STRASBURGO (Francia) – Si dice che ormai "Made in China" siano le tre parole più comuni nel mondo. Eppure, a livello europeo ancora non c’è una direttiva che obblighi i produttori di Paesi terzi (non solo asiatici, ma anche americani o africani) a inserire sui prodotti importati la provenienza. È per questo che la seduta plenaria del Parlamento europeo, riunita a Strasburgo, ha votato nei giorni scorsi una risoluzione affinché la Commissione elabori nuovamente un regolamento sul "made in", dopo aver ritirato quello approvato nel 2010.
"Il mercato globalizzato – ha dichiarato durante il dibattito Cristiana Muscardini, eurodeputata dei conservatori europei – porta sviluppo solo se le regole sono comuni e condivise". Brasile, Cina e Usa, ad esempio, impongono che i prodotti importati abbiano sempre l’indicazione della provenienza.
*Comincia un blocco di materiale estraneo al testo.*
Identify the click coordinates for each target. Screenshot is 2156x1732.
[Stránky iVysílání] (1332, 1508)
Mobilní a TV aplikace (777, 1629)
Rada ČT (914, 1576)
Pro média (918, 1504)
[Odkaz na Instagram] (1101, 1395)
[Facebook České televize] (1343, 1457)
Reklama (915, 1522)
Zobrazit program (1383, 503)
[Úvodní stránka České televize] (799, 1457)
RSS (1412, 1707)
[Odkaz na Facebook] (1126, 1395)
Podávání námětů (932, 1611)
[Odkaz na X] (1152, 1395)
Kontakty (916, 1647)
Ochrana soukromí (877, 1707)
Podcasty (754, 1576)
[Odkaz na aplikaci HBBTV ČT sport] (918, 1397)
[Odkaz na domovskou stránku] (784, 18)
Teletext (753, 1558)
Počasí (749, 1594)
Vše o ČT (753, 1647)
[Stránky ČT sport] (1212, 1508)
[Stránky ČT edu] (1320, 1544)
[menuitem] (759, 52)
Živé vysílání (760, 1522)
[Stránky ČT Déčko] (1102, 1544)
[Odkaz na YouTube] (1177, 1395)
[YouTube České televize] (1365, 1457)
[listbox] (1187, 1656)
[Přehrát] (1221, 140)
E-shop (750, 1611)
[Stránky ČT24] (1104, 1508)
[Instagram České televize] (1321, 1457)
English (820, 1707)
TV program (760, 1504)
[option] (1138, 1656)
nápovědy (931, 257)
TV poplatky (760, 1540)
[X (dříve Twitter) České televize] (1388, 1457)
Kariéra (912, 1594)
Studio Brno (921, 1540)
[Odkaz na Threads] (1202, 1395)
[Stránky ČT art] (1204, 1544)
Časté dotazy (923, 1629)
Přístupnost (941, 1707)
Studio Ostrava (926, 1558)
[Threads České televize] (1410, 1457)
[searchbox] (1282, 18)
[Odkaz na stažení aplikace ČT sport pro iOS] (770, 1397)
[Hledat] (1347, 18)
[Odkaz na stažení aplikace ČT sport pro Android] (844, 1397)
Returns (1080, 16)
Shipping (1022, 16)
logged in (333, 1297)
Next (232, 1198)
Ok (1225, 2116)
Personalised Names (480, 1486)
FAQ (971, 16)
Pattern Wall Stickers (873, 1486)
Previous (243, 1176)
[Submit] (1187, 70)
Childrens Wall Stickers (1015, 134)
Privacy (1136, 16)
Perché nell’UE non è così? "L’Europa non può dirsi giusta verso i propri cittadini se non è capace di difenderne i diritti approvando le stesse norme o chiedendone l’abrogazione nei paesi competitori", ha concluso la Muscardini.
Gli eurodeputati chiedono quindi alla Commissione europea di obbligare i Paesi terzi a segnalare dove sono stati prodotti abiti, scarpe e gioielli, ad esempio, e individuare anche altre soluzioni per garantire "condizioni di parità tra le imprese dell’UE e i loro concorrenti dei paesi terzi" e la tutela dei consumatori.
Nella risoluzione non legislativa approvata in settimana, si sottolinea anche che solo un’etichettatura con l’indicazione del paese d’origine di un prodotto può garantire una scelta informata da parte dei consumatori e che nell’UE non si applicano norme comuni sull’attestazione di origine delle merci importate, ad eccezione di determinati casi nel settore agricolo, e che Paesi quali Brasile, Canada, Cina e Stati Uniti già impongono tale obbligo su alcuni prodotti.
Il problema è legato alla decisione del gruppo di esperti dell’Organizzazione mondiale del commercio su un difficile caso sulla carne di manzo e di maiale, che ha modificato la giurisprudenza dell’Omc e ha reso la proposta iniziale di regolamento sul "Made In" varato dalla Commissione incompatibile con le regole mondiali. In Italia il dibattito sulla provenienza si è acceso nello gennaio 2011 solo per quanto riguarda i prodotti alimentari, con una legge che imponeva l’etichettatura obbligatoria approvata in Italia ma subito bocciata dai commissari europei John Dalli e Dacian Cioloş.